Stored Cache

From Izara Wiki
Jump to navigation Jump to search

Overview

System of storing a cached object until an expiry time is reached. The cached object has a flow that creates the data stored in the cache, this flow takes time, we attempt to have one request re-process the object at any time to avoid corrupt data from race conditions.

Ensuring one request handles processing

The entry point for using the cached object, or regenerating it if expired (CheckStoredCache) queries Dynamo for the record, if it is expired it attempts to reset status to processing and set the current invocation's uniqueRequestId in the record, it also resets expiryTime and errorsFound fields.

The DynamoDB query updating the record has a conditional that checks the expiryTime has not changed since the record was queried, this should ensure only one request continues processing the object.

If the record is set to status processing then any additional requests will stop execution, they will continue once the Complete message is sent.

The record is considered finished when it is set to status complete or error, when complete the cached results are sent back to any request, when status is error the calling request receives that status also to handle as needed.

Idempotence

There is the chance the invocation that processes the object may fail before completion, eg if Lambda times out, this would cause the SQS message triggering the lambda to be resent, in this case we want the second request to begin processing so we also test to see if uniqueRequestId matches the current request, if yes we continue processing.

Time out

When we set the record to processing we also set an expiryTime, this is used to ensure the re-processing completes, if future requests see the record is set to processing but the expireTime has passed, this means it has taken too long to complete, in this case we reset and begin processing again, with a warning or error message sent to administrators.

Data Structure

StoredCache fields can be stored in the objects primary Dynamo record, when we check the storedCache we also return the full Dynamo record so it can be used in the resulting logic (eg sent to a complete topic if using cache).
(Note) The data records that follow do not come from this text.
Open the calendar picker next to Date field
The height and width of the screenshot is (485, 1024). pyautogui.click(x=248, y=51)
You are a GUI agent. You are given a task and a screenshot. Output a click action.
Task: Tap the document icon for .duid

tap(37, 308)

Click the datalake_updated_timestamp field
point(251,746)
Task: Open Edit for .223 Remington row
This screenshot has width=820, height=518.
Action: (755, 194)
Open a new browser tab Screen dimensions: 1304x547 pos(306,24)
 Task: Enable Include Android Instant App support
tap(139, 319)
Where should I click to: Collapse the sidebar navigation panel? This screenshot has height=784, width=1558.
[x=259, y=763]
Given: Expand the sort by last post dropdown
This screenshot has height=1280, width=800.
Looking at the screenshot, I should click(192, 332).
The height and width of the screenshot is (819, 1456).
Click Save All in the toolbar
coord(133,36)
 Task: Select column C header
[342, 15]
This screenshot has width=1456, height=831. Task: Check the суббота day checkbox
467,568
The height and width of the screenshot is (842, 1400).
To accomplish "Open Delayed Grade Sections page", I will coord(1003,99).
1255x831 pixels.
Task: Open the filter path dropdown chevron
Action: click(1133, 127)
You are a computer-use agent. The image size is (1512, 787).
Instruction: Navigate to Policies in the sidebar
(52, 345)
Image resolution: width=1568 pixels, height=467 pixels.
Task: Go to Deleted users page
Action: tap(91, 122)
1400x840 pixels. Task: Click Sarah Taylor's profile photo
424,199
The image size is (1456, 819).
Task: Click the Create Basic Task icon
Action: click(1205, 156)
One object might have multiple storedCache sets attached to it, eg if there are multiple flows or tasks that need to be performed for that object. All sets can be saved in the main Dynamo record together, use storedCache prefix to separate the fields.

ideas

Currently we use Dynamo to store cache because it scales, is fast, has permanence (eg have long expiryTimes for complex objects) and has conditionals to protect against race conditions. As we scale it might be cheaper to use a more transient storage option such as ElastiCache.

dynamic expiryTime

Currently expiryTime is hardcoded, perhaps on a per object type basis, we could create a adjust the expiryTime on a per record basis, for example search results that are popular have them recalculate more often.